From Samuel Johnson Prize shortlisted author David Crane, this audiobook is about the Britain that fought the battle of Waterloo--from pauper to painter, poet to prince, soldier to civilian.
Midnight, Sunday, 17 June 1815. There was no town in England that had not sent its soldiers, hardly a household that was not holding its breath, not a family, as Byron put it, that would escape 'havoc's tender mercies' at Waterloo, and yet at the same time life inevitably went on as normal.
As Wellington's rain-sodden army retreated for the final, decisive battle, men and women in England were still going to the theatre and science lectures, still working in the fields and the factories, still reading and writing books and sermons, still painting their pictures and sitting in front of Lord Elgin's marbles as if almost 5,000 did not already lie dead.
After 10 hours of savage fighting, Waterloo would be littered with the bodies of something like 47,000 dead and wounded.
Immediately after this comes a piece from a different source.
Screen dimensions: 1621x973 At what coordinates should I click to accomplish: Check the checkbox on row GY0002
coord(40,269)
Meanwhile, as the day unfolded, a whole nation, countryside and town, artisan and aristocrat, was brought together by war.
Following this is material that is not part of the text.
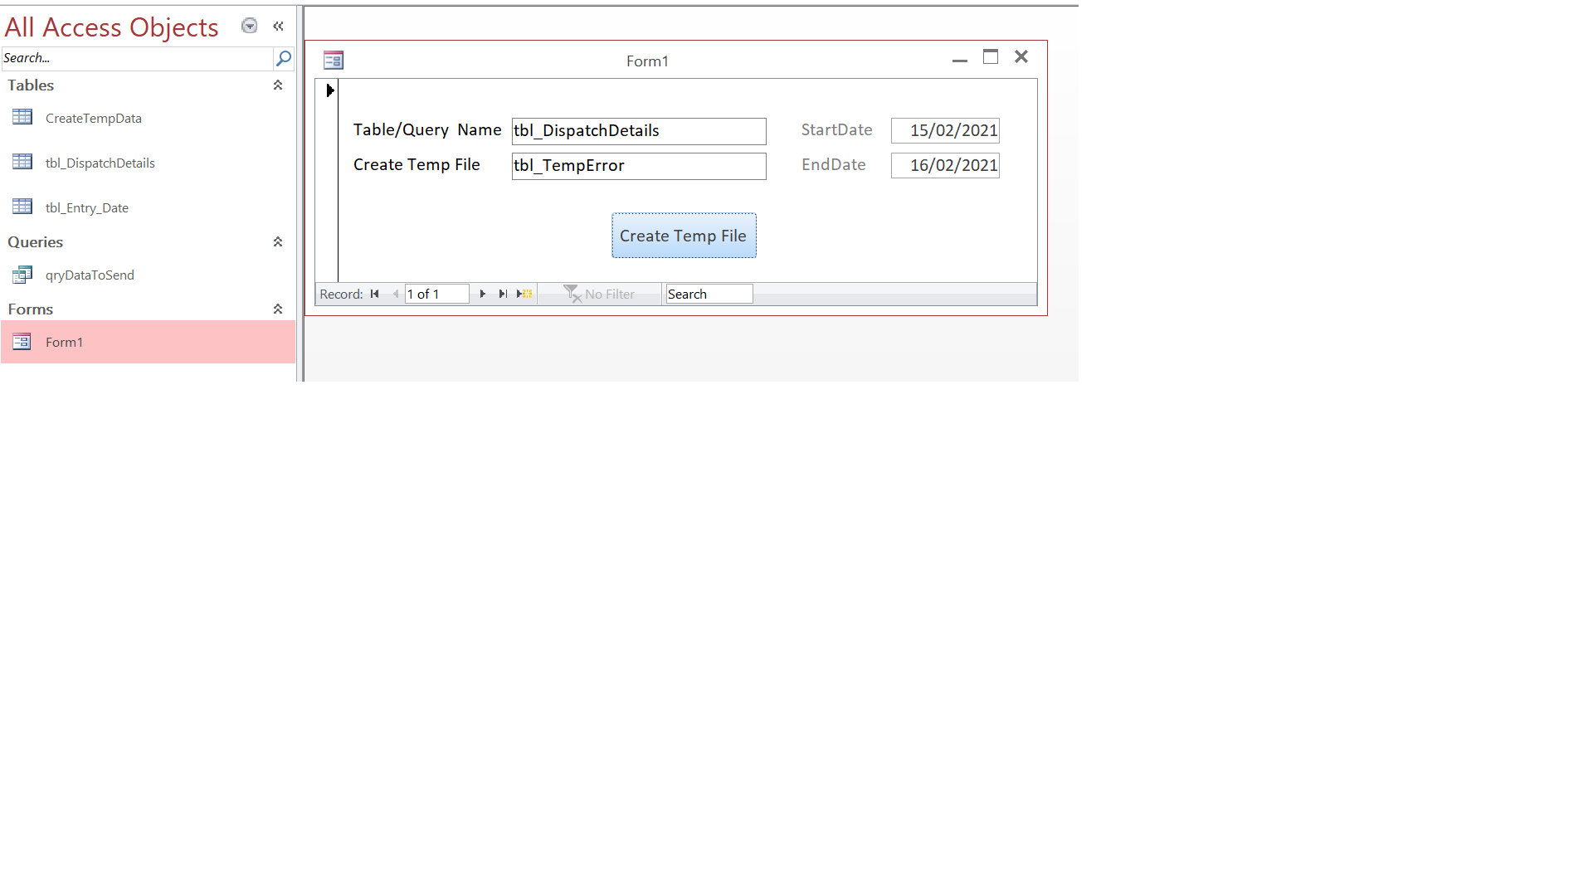Go to next record arrow
1593x896 pixels.
tap(482, 294)
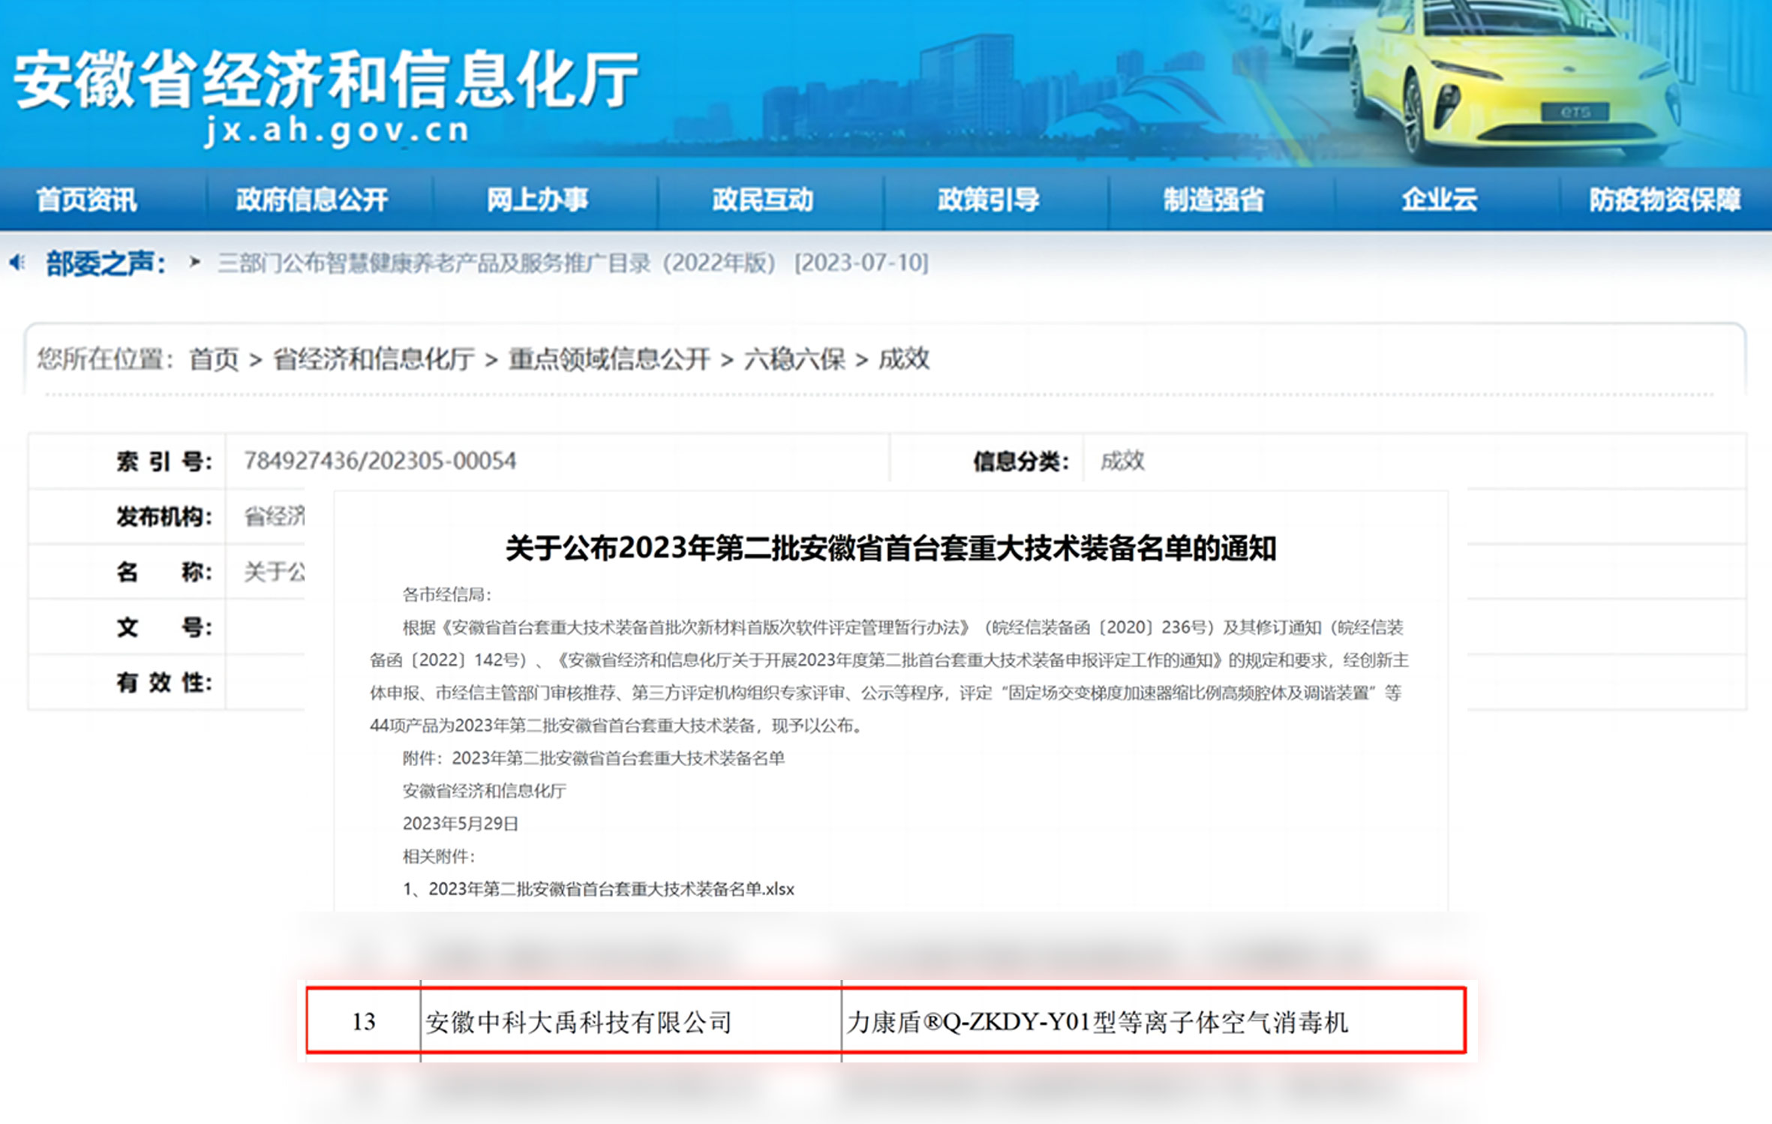Open the 重点领域信息公开 breadcrumb link

pos(608,359)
From Samuel Johnson Prize shortlisted author David Crane, Went the Day Well? is a breathtaking portrait of Britain in those moments. Moving from England to the battle and back again, this vivid, stunning freeze frame of a country on the single most celebrated day in its modern history shows Crane's full range in tracing the endless, overlapping connections between people's lives.
From private tragedies, disappointed political hopes, and public discontents to grandiloquent public celebrations and monuments, it answers Wellington's call as he rallied his troops to 'think what England is thinking of us now'.
David Crane's first book, Lord Byron's Jackal, was published to great acclaim in 1998, and his second, The Kindness of Sisters, published in 2002, is a groundbreaking work of romantic biography. In 2005 the highly acclaimed Scott of the Antarctic was published, followed by Men of War, a collection of 19th-century naval biographies, in 2009.